Niyet Sonsuz Olasılıklar Alanı, Dikkat ise Enerjidir.
Dikkat çekmek istediğim diğer bir nokta ise şu, beyniniz yapamayacağınızı düşündüğünüz bir şeyi gerçekten de yapamaz. Bu nedenle önce beyninizin gelişim kapasitesine inanmanızı tavsiye ederim. İnanmayarak, inanmaya inanmaya bir şeyi gerçekleştiremezsiniz. Bu kuralı bozan bazı farkındalık egzersizleri mevcut tabii. Örneğin meditasyon gibi.

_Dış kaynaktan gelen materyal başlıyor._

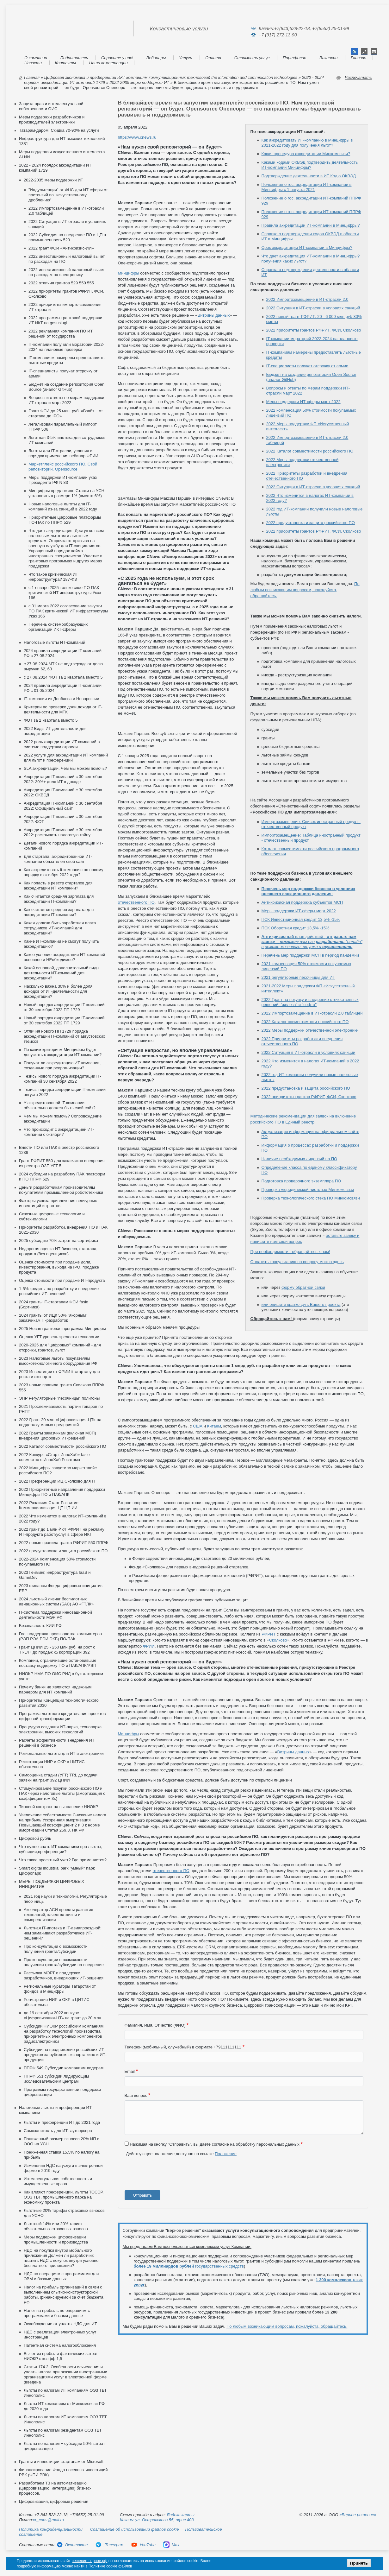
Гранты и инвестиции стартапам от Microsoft (61, 2461)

Meditasyon teknolojisine ister inanın, ister inanmayın düzenli yaptığınız sürece insan bedeninde işleyen bir software program olarak faydalarını deneyimlersiniz ve meditasyonun faydasına inanmak zorunda değilsinizdir fayda görmek için. Bu konuyu da ilerleyen bölümlerde detaylı olarak anlatacağım. Şimdilik sadece şunu söylemeliyim ki hayatımızda bir şey yaratmak, bir hayalimizi gerçekleştirmek istiyorsak onun gerçekleşeceğine inanmak, önce o doğrultuda niyet etmek ve niyet edilen konuya tüm dikkat ve enerjimizi yöneltmek tezahür yasasının ilk basamaklarıdır.
Beyninizin hem yöneticisi, hem mucidi, hem öğretmeni, hem de kullanıcısı sizsiniz ve iyi haber şu ki beyniniz sonsuz adaptasyon yeteneğine sahiptir.
• Bir yönetici olarak ona günlük işlerinizi vermekten,
• Bir mucit olarak bir önceki gün içinde var olmayan yeni yolları ve bağlantıları yaratmasından,
• Öğretmen olarak yeni yetenekleri öğrenmek üzere onu çalıştırmaktan
• Ve kullanıcı olarak da onun iyi ve düzenli çalışmasından sorumlusunuzdur.
Siz ondan daha fazlasını istedikçe, o da daha fazlasını mucizevi bir şekilde verme yeteneğine sahiptir. Doğduğumuz zaman kalbimizin ve karaciğerimizin tüm potansiyeline sahip olarak hayata başlarız, onları yaşam tarzımıza dikkat ederek sağlıklı tutmak ve dengede çalışmalarını desteklemek haricinde kapasitelerini geliştirebilecek herhangi bir ek uygulama yapamayız. Ama beyin öyle değildir. Beyniniz yaşamınız boyunca evrim geçirme ve kendini geliştirerek, sürekli bir üst versiyona geçme kabiliyetleri ile donanmıştır.
Yaşamınıza sahip olduğumuz yetenekler açısından baktığımızda doğduğumuz andan itibaren emeklemek, yürümek, konuşmak, dans etmek, bisiklete binmek, tırmanmak, okumak, yazmak, yemek yapmak, el becerileri geliştirmek vb. sayısız yeni davranış ve yeteneği öğrendik, kazandık ama nedense belli yaşlara ve/veya sosyal durumlara geldikten sonra çoğumuz yeni yetenekleri öğrenmek için kendisine limit koyuyor.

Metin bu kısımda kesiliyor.